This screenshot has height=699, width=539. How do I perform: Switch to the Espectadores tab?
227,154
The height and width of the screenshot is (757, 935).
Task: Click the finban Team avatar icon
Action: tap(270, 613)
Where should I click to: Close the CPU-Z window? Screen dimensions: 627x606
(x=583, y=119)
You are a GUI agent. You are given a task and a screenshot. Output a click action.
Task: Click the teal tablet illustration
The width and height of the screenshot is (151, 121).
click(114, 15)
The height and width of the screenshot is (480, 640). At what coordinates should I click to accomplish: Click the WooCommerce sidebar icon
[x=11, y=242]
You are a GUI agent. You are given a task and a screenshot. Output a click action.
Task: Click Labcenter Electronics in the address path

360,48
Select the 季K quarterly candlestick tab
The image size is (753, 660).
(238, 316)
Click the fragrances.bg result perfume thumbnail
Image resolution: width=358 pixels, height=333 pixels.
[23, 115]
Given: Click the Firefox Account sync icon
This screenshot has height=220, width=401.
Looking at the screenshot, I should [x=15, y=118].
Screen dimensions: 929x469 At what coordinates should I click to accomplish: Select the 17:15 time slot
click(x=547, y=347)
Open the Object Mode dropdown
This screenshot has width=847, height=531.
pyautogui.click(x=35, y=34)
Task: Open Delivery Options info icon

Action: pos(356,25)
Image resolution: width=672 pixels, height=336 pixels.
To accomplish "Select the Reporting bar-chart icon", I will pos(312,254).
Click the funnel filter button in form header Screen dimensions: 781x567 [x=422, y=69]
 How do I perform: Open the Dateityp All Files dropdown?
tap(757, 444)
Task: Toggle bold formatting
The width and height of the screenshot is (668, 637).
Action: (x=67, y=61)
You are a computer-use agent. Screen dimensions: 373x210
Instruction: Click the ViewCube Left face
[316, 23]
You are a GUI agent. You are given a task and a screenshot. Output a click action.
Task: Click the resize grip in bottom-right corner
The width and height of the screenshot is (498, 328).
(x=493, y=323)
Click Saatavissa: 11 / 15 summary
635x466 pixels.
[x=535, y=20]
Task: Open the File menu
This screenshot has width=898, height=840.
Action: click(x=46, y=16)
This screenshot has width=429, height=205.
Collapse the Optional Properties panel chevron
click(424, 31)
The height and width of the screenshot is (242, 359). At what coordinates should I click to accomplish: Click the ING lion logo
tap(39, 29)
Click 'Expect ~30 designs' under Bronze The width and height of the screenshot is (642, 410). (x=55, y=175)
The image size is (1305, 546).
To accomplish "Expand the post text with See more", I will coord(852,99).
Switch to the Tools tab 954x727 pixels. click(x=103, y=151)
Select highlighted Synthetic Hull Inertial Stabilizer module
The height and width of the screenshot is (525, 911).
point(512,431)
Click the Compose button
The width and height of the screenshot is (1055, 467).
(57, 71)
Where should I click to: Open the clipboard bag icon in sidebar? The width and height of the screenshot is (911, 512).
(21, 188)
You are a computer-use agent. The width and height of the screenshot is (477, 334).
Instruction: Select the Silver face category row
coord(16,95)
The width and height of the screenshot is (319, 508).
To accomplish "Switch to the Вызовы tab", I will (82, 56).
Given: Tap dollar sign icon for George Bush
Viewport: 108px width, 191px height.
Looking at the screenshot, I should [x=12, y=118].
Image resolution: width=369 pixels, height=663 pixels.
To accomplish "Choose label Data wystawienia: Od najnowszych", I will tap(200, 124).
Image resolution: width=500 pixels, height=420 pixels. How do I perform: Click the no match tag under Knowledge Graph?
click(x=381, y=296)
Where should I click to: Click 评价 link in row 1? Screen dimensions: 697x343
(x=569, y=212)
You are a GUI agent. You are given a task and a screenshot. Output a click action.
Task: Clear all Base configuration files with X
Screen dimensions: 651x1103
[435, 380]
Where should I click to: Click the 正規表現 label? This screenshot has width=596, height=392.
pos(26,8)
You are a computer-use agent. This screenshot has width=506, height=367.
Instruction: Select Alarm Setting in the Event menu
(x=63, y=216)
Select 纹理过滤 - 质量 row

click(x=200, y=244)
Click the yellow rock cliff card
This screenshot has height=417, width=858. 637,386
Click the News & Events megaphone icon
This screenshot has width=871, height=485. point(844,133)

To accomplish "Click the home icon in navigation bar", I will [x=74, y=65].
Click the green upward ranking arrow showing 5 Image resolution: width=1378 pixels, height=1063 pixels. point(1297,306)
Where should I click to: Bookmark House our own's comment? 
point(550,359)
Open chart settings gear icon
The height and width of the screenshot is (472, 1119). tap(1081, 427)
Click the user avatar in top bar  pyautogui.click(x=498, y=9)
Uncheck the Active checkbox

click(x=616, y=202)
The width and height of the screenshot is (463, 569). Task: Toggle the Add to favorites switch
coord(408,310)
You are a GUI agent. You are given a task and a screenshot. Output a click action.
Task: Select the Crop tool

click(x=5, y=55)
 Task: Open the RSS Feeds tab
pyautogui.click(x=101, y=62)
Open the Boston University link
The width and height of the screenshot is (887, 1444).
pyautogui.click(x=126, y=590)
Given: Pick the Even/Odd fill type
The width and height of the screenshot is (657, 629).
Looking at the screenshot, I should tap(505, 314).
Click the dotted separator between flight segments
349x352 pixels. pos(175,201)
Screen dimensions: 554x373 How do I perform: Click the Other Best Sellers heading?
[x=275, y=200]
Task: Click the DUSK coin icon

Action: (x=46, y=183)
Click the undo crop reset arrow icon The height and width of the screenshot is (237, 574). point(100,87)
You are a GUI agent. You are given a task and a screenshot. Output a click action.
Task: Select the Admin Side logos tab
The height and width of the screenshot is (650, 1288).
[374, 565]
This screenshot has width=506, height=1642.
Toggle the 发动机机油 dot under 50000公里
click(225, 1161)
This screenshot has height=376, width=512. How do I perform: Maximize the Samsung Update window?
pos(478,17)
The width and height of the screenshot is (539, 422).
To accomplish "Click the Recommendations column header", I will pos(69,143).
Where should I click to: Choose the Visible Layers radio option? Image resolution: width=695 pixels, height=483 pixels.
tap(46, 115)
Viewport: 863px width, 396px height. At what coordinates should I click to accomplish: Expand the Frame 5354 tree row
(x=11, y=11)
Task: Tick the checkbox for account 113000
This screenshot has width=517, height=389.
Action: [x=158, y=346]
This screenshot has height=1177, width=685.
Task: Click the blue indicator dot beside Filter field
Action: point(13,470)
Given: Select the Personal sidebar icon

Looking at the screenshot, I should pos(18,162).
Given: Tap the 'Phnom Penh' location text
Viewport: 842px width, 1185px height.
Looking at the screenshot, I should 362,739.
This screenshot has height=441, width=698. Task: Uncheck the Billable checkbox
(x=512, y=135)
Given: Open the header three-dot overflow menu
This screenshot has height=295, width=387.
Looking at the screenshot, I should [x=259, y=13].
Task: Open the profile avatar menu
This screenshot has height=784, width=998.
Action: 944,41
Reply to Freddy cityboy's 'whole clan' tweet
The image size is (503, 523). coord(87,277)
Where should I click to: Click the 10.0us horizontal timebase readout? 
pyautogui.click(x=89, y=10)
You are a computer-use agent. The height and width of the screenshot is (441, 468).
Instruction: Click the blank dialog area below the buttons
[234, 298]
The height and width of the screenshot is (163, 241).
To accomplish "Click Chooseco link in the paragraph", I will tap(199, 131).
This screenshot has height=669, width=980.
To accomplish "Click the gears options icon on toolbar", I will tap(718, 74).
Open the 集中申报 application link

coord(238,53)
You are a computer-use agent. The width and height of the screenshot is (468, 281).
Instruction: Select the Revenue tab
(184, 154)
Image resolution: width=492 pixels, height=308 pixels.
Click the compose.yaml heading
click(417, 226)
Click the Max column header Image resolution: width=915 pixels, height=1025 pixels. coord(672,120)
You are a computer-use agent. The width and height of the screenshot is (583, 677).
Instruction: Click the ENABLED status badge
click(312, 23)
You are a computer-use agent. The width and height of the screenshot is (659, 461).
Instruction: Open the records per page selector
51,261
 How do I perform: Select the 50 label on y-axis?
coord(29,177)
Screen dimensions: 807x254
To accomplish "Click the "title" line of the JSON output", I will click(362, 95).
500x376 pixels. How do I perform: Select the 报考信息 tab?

== Task description ==
Across the whole listing, show each line where the word "with" occurs.

== Response area ==
To accomplish "Expand the post text with See more", I will coord(852,99).
Task: Clear all Base configuration files with X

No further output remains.